Notifications You must be signed in to change notification settings

bismuth01/chainlink-price-predictor

Repository files navigation

Chainlink Price Predictor

🔍 Introduction

This project leverages neural networks like RNN, LSTM, and GRU to predict Ethereum (ETH) prices using historical data fetched directly from Chainlink oracles. Inspired by the discoPOP paper, it includes an automated framework for discovering custom loss functions using Google's Gemini LLM to better suit the volatility and dynamics of cryptocurrency markets.

With dynamic loss experimentation, time-frame flexibility, and reproducible setup, this project is designed for research, financial modeling, and exploring LLM-assisted ML workflows.

📦 Installation

First clone the repository:

git clone https://github.com/bismuth01/chainlink-price-predictor.git
cd chainlink-price-predictor

Now, your python installation can use python or python3. Use the appropriate one in the upcoming commands.

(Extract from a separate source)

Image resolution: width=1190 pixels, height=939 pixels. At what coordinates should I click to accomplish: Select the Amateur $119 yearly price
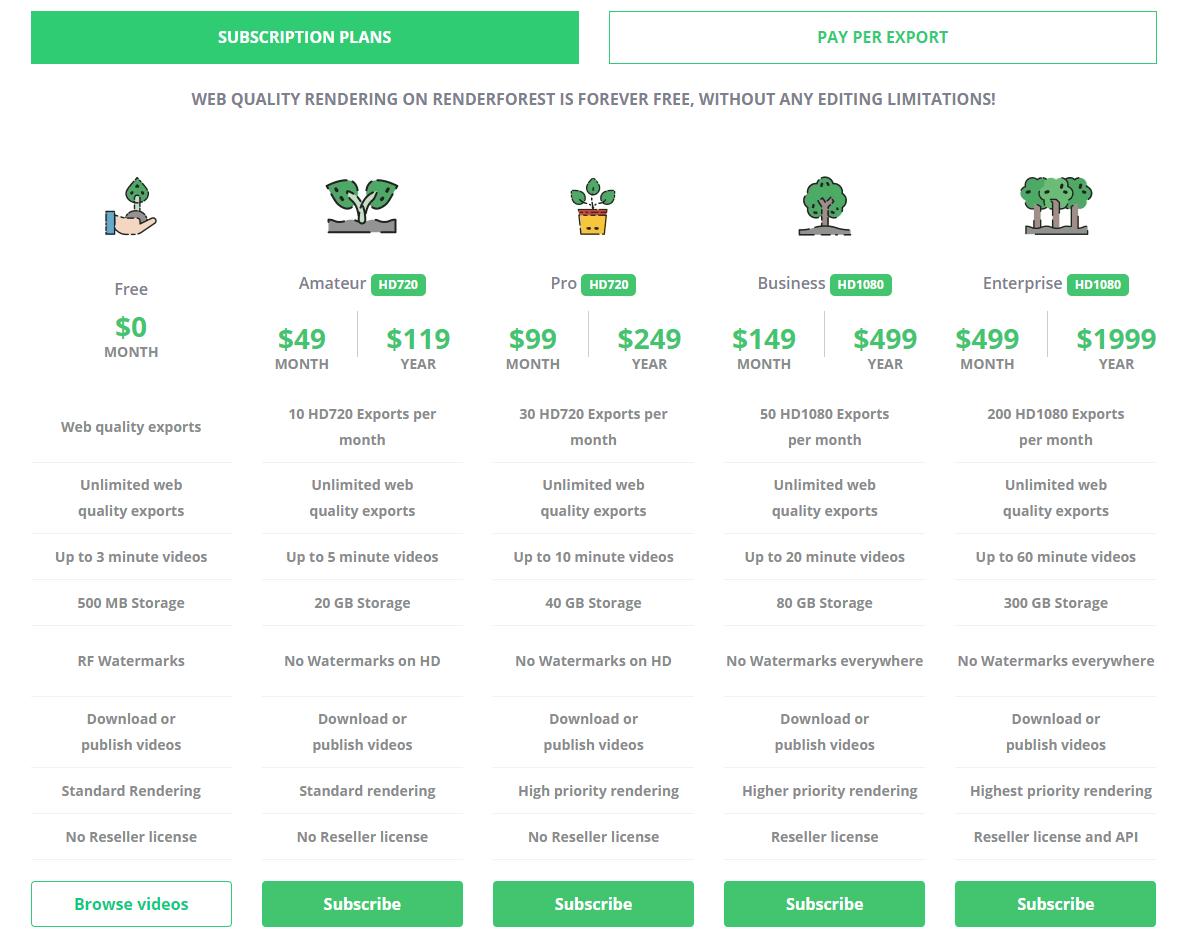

(Optional but Recommended) Make a virtual environment:

python -m venv ./venv
source ./venv/bin/activate

Install the required dependencies:

pip install -r requirements.txt

⚠️ Note: This project uses TensorFlow 2.19.0. Using an older version might cause issues. If you encounter import errors like tensorflow.keras not being resolved, try: pip install tf-keras

⚙️ Setup

  1. Copy the .env-local file and rename it to .env.
  2. Edit .env with your own values:
  • NODE_URL: Ethereum mainnet RPC node URL (get one from Chainlist)
  • PROXY_CONTRACT_ADDRESS: Chainlink ETH/USD price feed proxy or your custom feed (see list)
  • DATA_OUTPUT_FILE: Output .csv file to store fetched historical data
  • GEMINI_API_KEY: API key from Google AI Studio
  • LOG_FILE: Output .json file to store LLM interaction logs

🚀 How to use

Fetch Historical Price Data

python chainlink_data.py
  • On the first run, it fetches all historical data.
  • The script resumes from where it left off if interrupted.
  • You can rerun it anytime to update the data.

Using the models

The files are used as follows: -

  • price_predictor_rnn.py -> Contains RNN model
  • price_predictor_lstm.py -> Contains LSTM model
  • price_predictor_gru.py -> Contains GRU model
  • price_predictor_all.py -> Contains all models, helps in comparision

Configurable Parameters

At the top of each script, you can modify:

  • TIME_FRAME: Timeframe for downsampling data (default: 5min)
  • NEXT_PREDICTION_IN_MINUTES: Time ahead to predict (should match TIME_FRAME)
  • SEQ_LEN: Number of past data points the model can see (default: 20)
  • NUM_NEXT_PREDICTION_POINTS: Number of past predictions to plot with the future price prediction (default: 5)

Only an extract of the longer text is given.